Task requirements:
**A.** From the award page below, list every person named as the award recipient or as a mentor.
**B.** Pick up the prostate cancer immunotherapy award description after its final bullet point and continue it.

Source extract:

======

> Our Work > The Work We Fund

2022 John Tyson – PCF Young Investigator Award

Bispecific Immunotherapy Strategies to Overcome the Immunosuppressive Prostate Tumor Microenvironment

Bilal A. Siddiqui, MD
The University of Texas MD Anderson Cancer Center

Mentors: Christopher Logothethis, MD, Sumit Subudhi, MD, PhD

Description:

  • Prostate cancer has a highly immunosuppressive tumor microenvironment, which has contributed to poor responses to immunotherapies. This appears particularly true with checkpoint immunotherapy treatment in patients with bone-predominant metastatic disease, the most common site of metastasis in prostate cancer.
  • Bispecific immunotherapies simultaneously bind to tumor and immune cells, to bring immune cells directly into contact with tumor cells and kill them. Studies suggest that bispecifics may be able to better promote immune cell infiltration into the prostate bone tumor microenvironment, compared with checkpoint immunotherapies.

======

Stored data entries:
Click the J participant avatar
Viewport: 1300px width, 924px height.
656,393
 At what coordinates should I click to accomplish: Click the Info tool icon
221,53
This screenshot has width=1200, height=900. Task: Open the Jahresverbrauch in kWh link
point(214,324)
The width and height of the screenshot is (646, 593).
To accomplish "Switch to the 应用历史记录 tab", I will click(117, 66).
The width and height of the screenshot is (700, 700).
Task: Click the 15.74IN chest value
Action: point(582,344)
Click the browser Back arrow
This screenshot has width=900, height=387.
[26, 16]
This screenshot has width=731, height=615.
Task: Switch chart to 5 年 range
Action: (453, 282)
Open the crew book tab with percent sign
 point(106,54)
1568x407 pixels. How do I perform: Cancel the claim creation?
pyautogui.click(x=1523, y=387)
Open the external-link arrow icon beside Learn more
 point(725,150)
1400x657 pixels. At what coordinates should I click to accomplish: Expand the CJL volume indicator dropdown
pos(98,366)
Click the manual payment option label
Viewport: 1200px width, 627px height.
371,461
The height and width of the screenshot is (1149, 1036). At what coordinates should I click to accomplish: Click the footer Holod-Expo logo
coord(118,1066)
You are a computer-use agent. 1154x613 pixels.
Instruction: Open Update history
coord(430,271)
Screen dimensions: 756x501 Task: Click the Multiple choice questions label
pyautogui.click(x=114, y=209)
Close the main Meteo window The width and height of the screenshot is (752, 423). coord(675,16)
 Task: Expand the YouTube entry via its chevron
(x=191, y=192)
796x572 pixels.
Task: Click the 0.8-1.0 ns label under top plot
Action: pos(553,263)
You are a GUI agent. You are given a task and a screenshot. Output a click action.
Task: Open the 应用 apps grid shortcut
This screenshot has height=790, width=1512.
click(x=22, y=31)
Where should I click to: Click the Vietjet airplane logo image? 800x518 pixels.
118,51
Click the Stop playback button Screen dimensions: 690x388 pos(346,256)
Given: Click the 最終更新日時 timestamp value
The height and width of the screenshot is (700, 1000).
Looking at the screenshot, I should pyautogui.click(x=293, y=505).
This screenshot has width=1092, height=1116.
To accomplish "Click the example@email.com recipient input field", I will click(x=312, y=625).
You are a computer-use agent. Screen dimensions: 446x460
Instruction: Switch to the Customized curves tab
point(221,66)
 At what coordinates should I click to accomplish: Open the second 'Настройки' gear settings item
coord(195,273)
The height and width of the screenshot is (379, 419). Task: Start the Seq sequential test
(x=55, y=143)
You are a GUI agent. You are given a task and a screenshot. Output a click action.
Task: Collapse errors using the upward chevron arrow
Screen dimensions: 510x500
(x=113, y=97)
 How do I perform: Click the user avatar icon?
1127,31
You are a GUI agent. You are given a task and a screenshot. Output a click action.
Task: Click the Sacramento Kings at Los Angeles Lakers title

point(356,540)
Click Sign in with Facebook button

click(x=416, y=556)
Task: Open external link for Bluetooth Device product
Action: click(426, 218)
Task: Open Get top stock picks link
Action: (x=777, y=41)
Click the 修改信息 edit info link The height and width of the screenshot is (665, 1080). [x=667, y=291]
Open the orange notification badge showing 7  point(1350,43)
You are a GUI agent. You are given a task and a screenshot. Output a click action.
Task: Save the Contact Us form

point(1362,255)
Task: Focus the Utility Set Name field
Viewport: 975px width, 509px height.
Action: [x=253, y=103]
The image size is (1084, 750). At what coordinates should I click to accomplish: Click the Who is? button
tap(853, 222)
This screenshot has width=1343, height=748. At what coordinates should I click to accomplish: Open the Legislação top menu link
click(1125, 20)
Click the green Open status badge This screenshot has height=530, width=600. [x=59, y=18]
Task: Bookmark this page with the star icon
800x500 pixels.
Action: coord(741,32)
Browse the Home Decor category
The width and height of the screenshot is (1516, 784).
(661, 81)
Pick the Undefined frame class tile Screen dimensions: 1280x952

======

Answers per task:
**A.** Bilal A. Siddiqui, MD; Christopher Logothethis, MD; Sumit Subudhi, MD, PhD

**B.**
  • Dr. Bilal Siddiqui is investigating the mechanisms of response and resistance to bispecific immunotherapies in prostate cancer.
  • In this project, Dr. Siddiqui and team will determine immune cell types and locations within the tumor microenvironment that are associated with response to bispecifics versus checkpoint immunotherapies in patients with advanced prostate cancer.
  • Mechanisms of resistance to treatment with bispecifics versus checkpoint immunotherapies in patients with advanced prostate cancer will be identified.
  • Co-clinical studies will be performed to validate mechanisms of resistance in bone vs. soft tissue sites of prostate cancer metastases and identify possible new treatment combinations that can overcome immunotherapy resistance.
  • If successful, this project will identify mechanisms and biomarkers of response and resistance to bispecific immunotherapies in metastatic prostate cancer and identify possible new rational treatment combinations.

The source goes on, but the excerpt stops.